What the task asks: Rewrite every line of the items below, requests included, but multiply each coordinate in the answers by 1.35 and round to the nearest whole number, with halves going up. Leave all other numbers as they are, and don't include the pictures.

Records:

--------------------

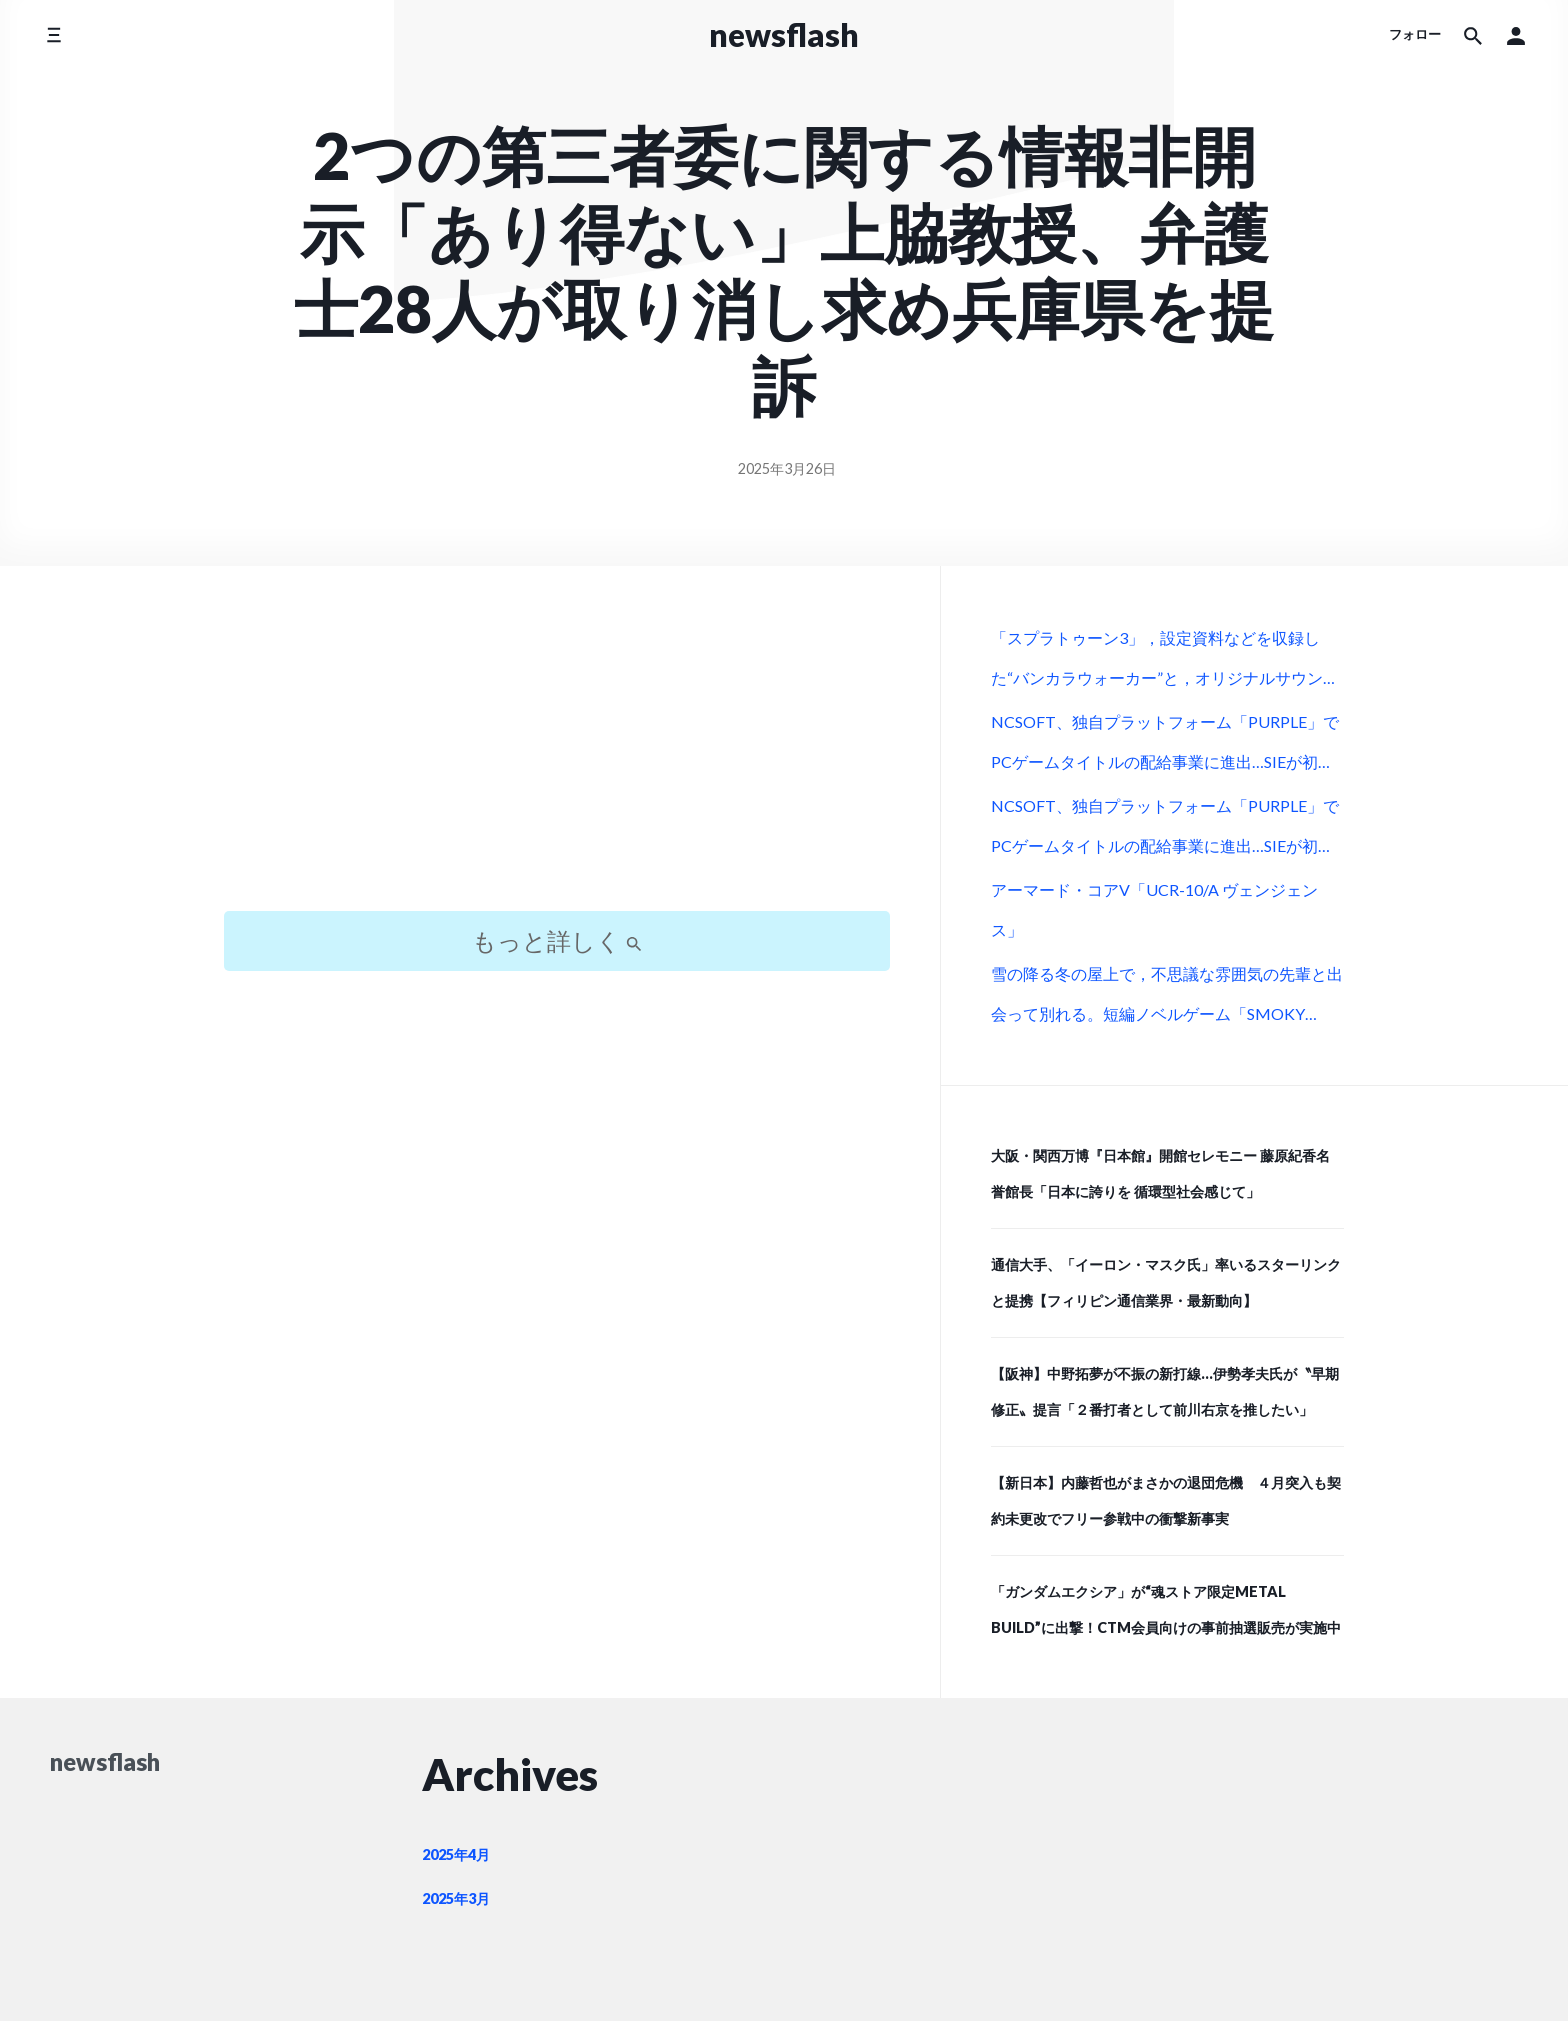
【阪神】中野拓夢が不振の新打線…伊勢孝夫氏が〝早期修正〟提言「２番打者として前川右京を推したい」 (1165, 1391)
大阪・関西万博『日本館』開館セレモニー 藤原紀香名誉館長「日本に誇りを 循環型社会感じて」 (1160, 1173)
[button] (1516, 35)
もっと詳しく (557, 940)
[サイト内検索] (1473, 35)
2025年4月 (456, 1854)
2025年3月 (456, 1898)
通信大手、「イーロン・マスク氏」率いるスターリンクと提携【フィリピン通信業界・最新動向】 (1166, 1282)
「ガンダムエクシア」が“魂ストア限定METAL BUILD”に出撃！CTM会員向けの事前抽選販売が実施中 (1166, 1609)
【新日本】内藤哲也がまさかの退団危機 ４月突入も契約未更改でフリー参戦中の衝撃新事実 (1166, 1500)
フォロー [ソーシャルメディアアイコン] (1415, 34)
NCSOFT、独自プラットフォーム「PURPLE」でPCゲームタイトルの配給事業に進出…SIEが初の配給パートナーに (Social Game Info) (1165, 748)
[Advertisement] (557, 756)
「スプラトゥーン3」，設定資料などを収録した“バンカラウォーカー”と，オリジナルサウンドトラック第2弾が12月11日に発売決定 (1165, 664)
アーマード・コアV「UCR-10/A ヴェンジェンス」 (1154, 909)
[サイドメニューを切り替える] (53, 34)
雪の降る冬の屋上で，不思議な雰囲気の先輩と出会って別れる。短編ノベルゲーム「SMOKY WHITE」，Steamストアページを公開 (1167, 1000)
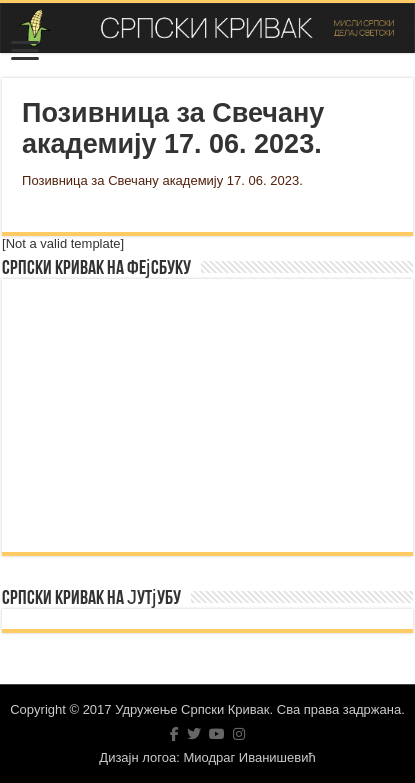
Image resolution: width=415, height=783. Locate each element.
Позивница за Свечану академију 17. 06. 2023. (162, 180)
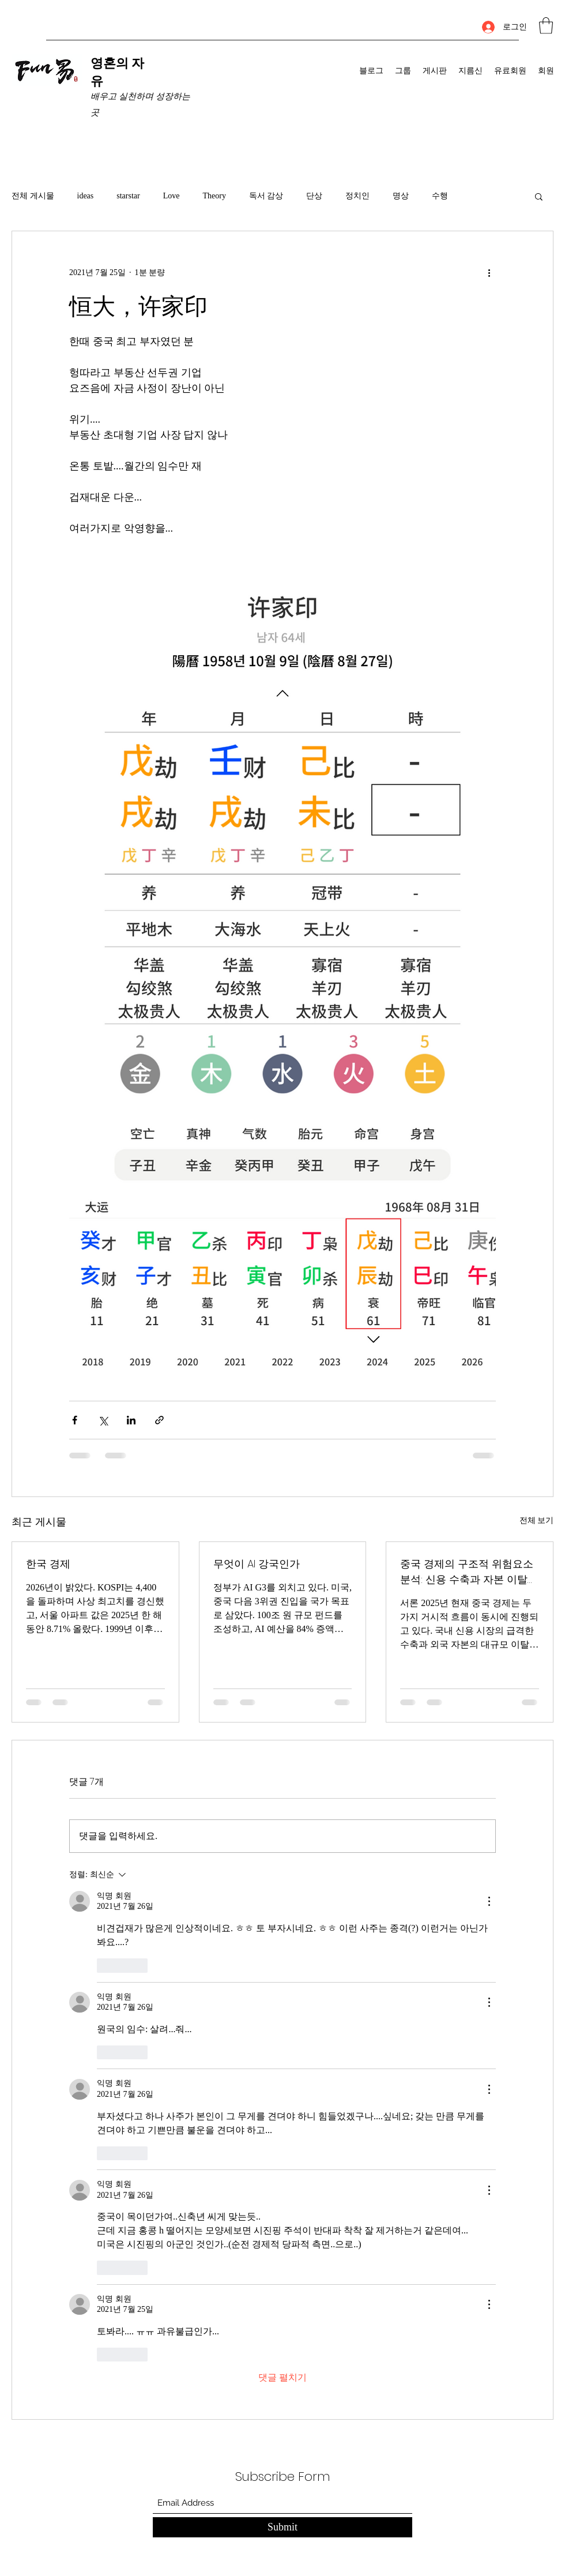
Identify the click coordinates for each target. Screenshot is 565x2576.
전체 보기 (536, 1520)
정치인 (357, 195)
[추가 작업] (489, 273)
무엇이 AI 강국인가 (256, 1563)
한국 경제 (48, 1563)
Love (171, 195)
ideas (85, 195)
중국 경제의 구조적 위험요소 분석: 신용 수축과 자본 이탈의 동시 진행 (469, 1571)
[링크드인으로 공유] (131, 1420)
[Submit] (282, 2527)
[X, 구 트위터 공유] (102, 1420)
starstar (128, 195)
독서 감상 (266, 195)
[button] (546, 25)
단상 (314, 195)
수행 (440, 195)
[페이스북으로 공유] (74, 1420)
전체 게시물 (33, 195)
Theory (213, 195)
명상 (401, 195)
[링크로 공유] (159, 1420)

--------------------

Result for this task:
【阪神】中野拓夢が不振の新打線…伊勢孝夫氏が〝早期修正〟提言「２番打者として前川右京を推したい」 (1573, 1878)
大阪・関西万博『日本館』開館セレモニー 藤原紀香名誉館長「日本に誇りを 循環型社会感じて」 (1566, 1584)
[button] (2047, 47)
もっと詳しく (752, 1269)
[サイト内検索] (1989, 47)
2025年4月 (616, 2503)
2025年3月 (616, 2562)
通信大手、「イーロン・マスク氏」率いるスターリンクと提携【フィリピン通信業界・最新動向】 (1574, 1731)
「ガンダムエクシア」が“魂ストア限定METAL BUILD”に出撃！CTM会員向けの事前抽選販売が実施中 (1574, 2172)
【新日本】内藤哲也がまさかの退団危機 ４月突入も契約未更改でフリー参戦中の衝撃新事実 (1574, 2025)
フォロー [ソーシャルメディアアイコン] (1910, 46)
NCSOFT、独自プラットフォーム「PURPLE」でPCゲームタイトルの配給事業に進出…SIEが初の配給パートナーに (Social Game Info) (1573, 1010)
[Advertisement] (752, 1021)
「スプラトゥーン3」，設定資料などを収録した“バンカラウォーカー”と，オリジナルサウンドトラック第2弾が12月11日に発売決定 (1573, 896)
アーマード・コアV「UCR-10/A ヴェンジェンス」 (1558, 1227)
[サイドメニューを切り替える] (72, 46)
雪の降る冬の屋上で，不思議な雰囲気の先輩と出会って別れる。短編ノベルゲーム「SMOKY WHITE」，Steamストアページを公開 (1575, 1350)
Image resolution: width=415, height=783. Locate each element.
Позивница за Свечану академију 17. 06. 2023. (219, 243)
Identify the click coordinates for each target. Screenshot is 565x2576.
전체 보기 (724, 2052)
정치인 (482, 263)
[추가 작업] (660, 369)
무엇이 AI 강국인가 (346, 2110)
한국 경제 (65, 2110)
Love (231, 263)
ideas (115, 263)
중국 경제의 구조적 위험요소 분석: 신용 수축과 자본 이탈의 동시 진행 (633, 2121)
[링크드인으로 공유] (177, 1917)
[Submit] (381, 3411)
[X, 구 트위터 공유] (138, 1917)
starstar (173, 263)
독서 감상 (359, 263)
[button] (737, 34)
단상 (424, 263)
수행 (594, 263)
[페이스북으로 공유] (100, 1917)
전체 게시물 (45, 263)
Theory (288, 263)
명상 (541, 263)
[링크로 공유] (215, 1917)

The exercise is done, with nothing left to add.